Problem: Reproduce nothing but the lines from the one with "Task: Apply strikethrough formatting" down to the last line of the data below.

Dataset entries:

----

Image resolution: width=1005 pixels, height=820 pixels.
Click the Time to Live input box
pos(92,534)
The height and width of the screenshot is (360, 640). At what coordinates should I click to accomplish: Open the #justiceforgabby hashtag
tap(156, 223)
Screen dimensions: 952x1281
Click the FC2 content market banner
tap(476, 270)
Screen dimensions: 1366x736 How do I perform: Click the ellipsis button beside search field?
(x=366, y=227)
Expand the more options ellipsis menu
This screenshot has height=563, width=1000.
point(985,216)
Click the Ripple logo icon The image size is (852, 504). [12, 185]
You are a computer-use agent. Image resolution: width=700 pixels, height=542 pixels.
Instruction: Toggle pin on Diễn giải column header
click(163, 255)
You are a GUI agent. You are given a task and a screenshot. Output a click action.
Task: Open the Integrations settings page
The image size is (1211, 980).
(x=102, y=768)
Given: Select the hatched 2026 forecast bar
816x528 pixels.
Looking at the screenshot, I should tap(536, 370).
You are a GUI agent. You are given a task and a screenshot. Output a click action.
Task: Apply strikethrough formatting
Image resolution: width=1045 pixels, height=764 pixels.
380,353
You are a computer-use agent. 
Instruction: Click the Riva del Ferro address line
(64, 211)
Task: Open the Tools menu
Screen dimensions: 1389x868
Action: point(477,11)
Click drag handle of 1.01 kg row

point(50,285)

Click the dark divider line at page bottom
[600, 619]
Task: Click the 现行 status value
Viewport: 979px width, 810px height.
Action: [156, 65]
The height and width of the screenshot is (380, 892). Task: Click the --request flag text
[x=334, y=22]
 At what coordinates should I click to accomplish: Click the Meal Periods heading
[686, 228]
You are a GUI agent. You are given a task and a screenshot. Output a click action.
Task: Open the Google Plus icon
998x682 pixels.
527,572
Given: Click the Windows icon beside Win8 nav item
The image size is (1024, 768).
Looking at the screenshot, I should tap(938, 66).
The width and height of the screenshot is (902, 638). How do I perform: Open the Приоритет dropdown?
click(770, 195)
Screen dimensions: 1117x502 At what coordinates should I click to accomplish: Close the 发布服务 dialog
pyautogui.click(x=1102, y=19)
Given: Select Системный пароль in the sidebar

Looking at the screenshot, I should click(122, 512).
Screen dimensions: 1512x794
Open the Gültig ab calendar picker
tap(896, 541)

----

Solved exercise:
Task: Apply strikethrough formatting
Image resolution: width=1045 pixels, height=764 pixels.
380,353
You are a computer-use agent. 
Instruction: Click the Riva del Ferro address line
(64, 211)
Task: Open the Tools menu
Screen dimensions: 1389x868
Action: point(477,11)
Click drag handle of 1.01 kg row

point(50,285)

Click the dark divider line at page bottom
[600, 619]
Task: Click the 现行 status value
Viewport: 979px width, 810px height.
Action: [156, 65]
The height and width of the screenshot is (380, 892). Task: Click the --request flag text
[x=334, y=22]
 At what coordinates should I click to accomplish: Click the Meal Periods heading
[686, 228]
You are a GUI agent. You are given a task and a screenshot. Output a click action.
Task: Open the Google Plus icon
998x682 pixels.
527,572
Given: Click the Windows icon beside Win8 nav item
The image size is (1024, 768).
Looking at the screenshot, I should tap(938, 66).
The width and height of the screenshot is (902, 638). How do I perform: Open the Приоритет dropdown?
click(770, 195)
Screen dimensions: 1117x502 At what coordinates should I click to accomplish: Close the 发布服务 dialog
pyautogui.click(x=1102, y=19)
Given: Select Системный пароль in the sidebar

Looking at the screenshot, I should click(122, 512).
Screen dimensions: 1512x794
Open the Gültig ab calendar picker
tap(896, 541)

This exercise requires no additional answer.